(RECORDS SHOWN)

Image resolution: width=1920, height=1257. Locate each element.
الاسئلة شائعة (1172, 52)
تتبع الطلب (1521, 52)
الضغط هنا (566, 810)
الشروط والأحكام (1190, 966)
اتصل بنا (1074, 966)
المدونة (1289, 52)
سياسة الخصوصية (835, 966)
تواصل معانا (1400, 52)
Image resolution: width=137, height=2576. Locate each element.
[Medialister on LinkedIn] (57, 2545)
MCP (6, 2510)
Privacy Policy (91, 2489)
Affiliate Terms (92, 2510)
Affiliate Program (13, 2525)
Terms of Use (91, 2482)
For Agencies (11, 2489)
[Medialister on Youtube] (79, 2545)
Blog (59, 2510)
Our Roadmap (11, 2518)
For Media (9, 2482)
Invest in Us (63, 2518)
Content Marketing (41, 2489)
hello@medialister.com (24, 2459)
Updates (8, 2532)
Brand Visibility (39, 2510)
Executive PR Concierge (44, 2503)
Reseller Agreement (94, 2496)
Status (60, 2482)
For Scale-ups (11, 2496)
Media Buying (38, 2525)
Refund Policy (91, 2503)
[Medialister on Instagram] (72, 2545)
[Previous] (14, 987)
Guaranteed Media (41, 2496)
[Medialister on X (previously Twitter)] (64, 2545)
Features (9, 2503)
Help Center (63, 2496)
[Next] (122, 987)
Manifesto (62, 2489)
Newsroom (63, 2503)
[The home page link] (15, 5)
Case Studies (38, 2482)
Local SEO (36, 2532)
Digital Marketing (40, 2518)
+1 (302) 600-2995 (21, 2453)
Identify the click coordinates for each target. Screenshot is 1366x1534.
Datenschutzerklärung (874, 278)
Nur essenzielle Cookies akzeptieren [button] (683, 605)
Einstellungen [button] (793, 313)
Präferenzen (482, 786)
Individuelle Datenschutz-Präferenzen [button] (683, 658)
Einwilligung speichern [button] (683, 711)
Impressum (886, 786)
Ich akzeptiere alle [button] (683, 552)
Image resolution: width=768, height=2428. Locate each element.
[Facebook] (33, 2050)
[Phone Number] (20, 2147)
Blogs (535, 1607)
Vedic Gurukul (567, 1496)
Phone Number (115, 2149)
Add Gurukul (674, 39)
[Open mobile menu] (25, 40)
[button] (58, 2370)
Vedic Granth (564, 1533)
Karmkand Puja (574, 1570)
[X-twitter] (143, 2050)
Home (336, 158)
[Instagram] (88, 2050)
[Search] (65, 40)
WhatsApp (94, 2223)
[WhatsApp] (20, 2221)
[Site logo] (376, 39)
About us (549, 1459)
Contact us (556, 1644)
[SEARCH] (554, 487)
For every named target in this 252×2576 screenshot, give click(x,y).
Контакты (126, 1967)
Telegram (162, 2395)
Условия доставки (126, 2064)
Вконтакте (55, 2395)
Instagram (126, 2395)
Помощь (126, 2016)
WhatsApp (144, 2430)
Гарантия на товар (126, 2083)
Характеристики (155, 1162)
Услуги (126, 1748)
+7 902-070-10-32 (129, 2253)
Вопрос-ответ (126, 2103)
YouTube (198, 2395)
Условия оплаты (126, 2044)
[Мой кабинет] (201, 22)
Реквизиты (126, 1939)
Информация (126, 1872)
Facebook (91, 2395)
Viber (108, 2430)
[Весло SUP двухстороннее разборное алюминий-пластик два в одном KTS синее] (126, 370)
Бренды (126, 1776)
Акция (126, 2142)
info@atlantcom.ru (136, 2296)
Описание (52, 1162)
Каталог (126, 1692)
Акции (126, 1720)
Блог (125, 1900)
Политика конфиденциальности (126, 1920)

(End RECORDS SHOWN)

# [ASSIGNED TASK]
State how many lines in the entries above hold the word "Image", with no further text.

# [SOLUTION BELOW]
3